* _Page text_:

_ _ _

Jeffrey Goettman Outlines America First Trade Vision During Senate Finance Committee Confirmation Hearing for Deputy USTR Role
Jeffrey Goettman, appearing before the Senate Finance Committee, formally presented his vision for the future of American trade policy as the nominee for Deputy United States Trade Representative (USTR). The hearing, presided over by Chairman Mike Crapo and Ranking Member Ron Wyden, served as a platform for Goettman to detail his strategic priorities for a portfolio that encompasses some of the most critical regions and policy areas in global commerce, including Africa, Europe, the Middle East, the Western Hemisphere, and the cross-cutting issues of environment, labor, and industrial competitiveness. Goettman’s testimony emphasized a transition from traditional free-trade paradigms toward a focused "America First" strategy centered on reshoring manufacturing, countering Chinese economic expansion, and revitalizing domestic industrial hubs that have suffered from decades of deindustrialization.
The nomination comes at a pivotal moment for U.S. trade policy as the administration seeks to solidify a bipartisan consensus on economic security and supply chain resilience. Goettman, who previously served as the Chief Operating Officer of the Export-Import Bank of the United States (EXIM) and as Chief of Staff to Virginia Governor Glenn Youngkin, framed his approach through the lens of his personal upbringing in Springfield, Ohio. By using his hometown as a case study for the broader economic shifts in the American Rust Belt, Goettman argued that past trade agreements, specifically citing the North American Free Trade Agreement (NAFTA) and China’s entry into the World Trade Organization (WTO), necessitated a fundamental recalibration of how the U.S. interacts with global markets.

_ _ _

* _Source material_:
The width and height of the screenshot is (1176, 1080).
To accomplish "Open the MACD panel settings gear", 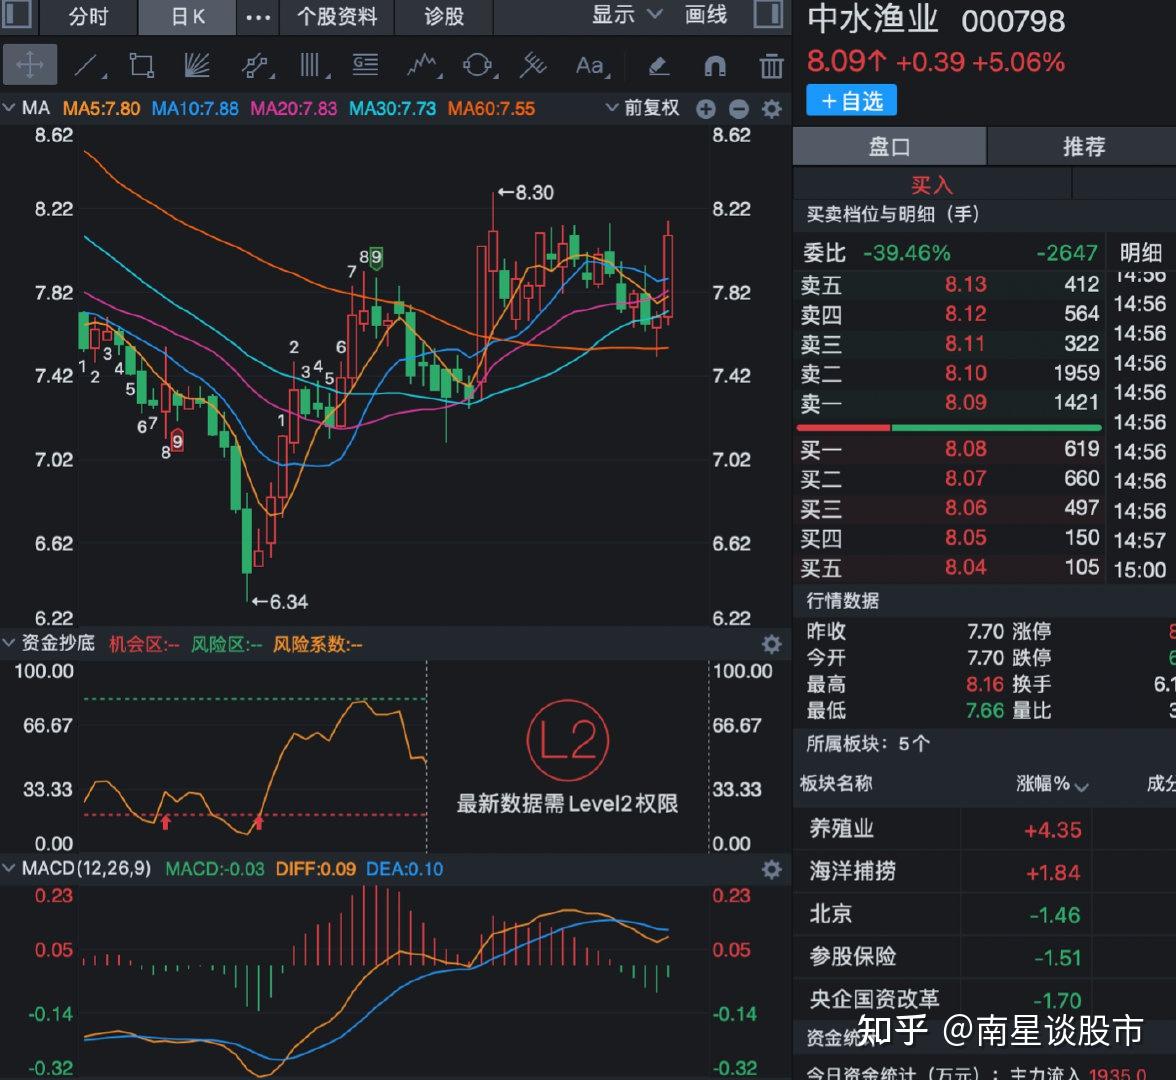I will pos(771,870).
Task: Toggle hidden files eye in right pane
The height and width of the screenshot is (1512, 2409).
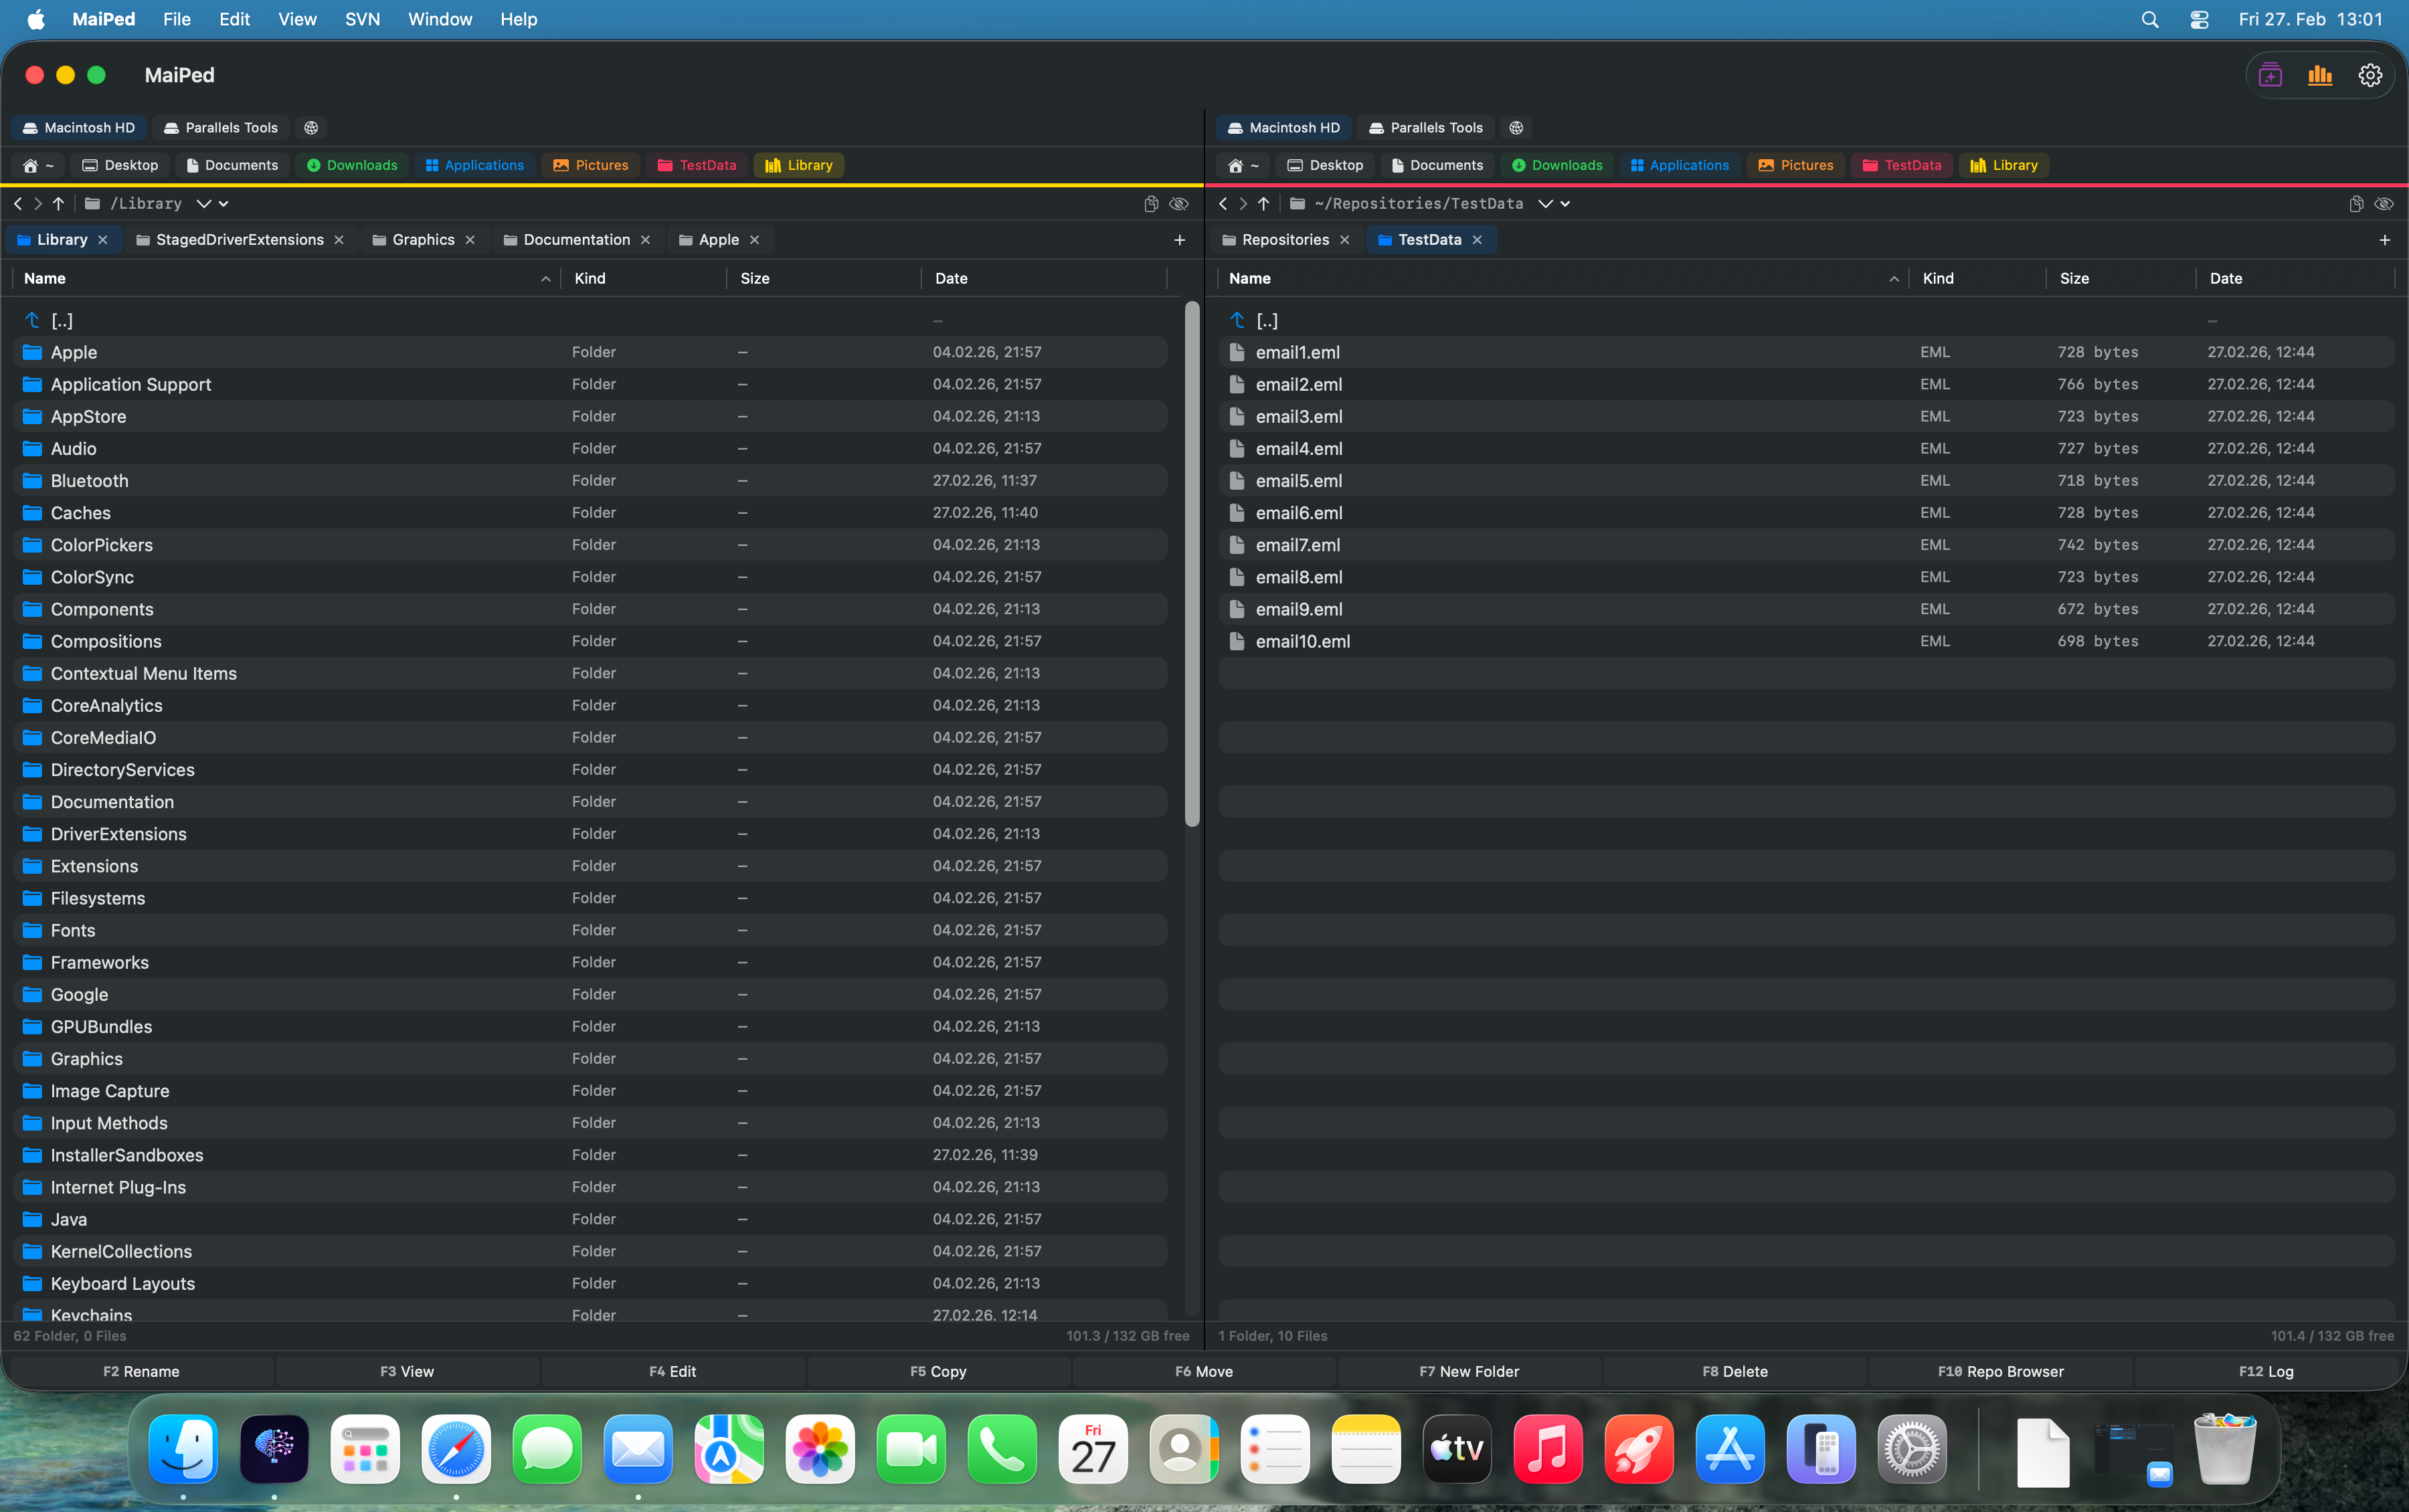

_ _ _

* _Instructions to follow_: Swap "pivotal moment" for "critical juncture" in the part of the article on Goettman's confirmation hearing from "The nomination comes" to "with global markets.", and write that part out. Rely only on the article on Goettman's confirmation hearing, not on the material.

* _Task response_:
The nomination comes at a critical juncture for U.S. trade policy as the administration seeks to solidify a bipartisan consensus on economic security and supply chain resilience. Goettman, who previously served as the Chief Operating Officer of the Export-Import Bank of the United States (EXIM) and as Chief of Staff to Virginia Governor Glenn Youngkin, framed his approach through the lens of his personal upbringing in Springfield, Ohio. By using his hometown as a case study for the broader economic shifts in the American Rust Belt, Goettman argued that past trade agreements, specifically citing the North American Free Trade Agreement (NAFTA) and China’s entry into the World Trade Organization (WTO), necessitated a fundamental recalibration of how the U.S. interacts with global markets.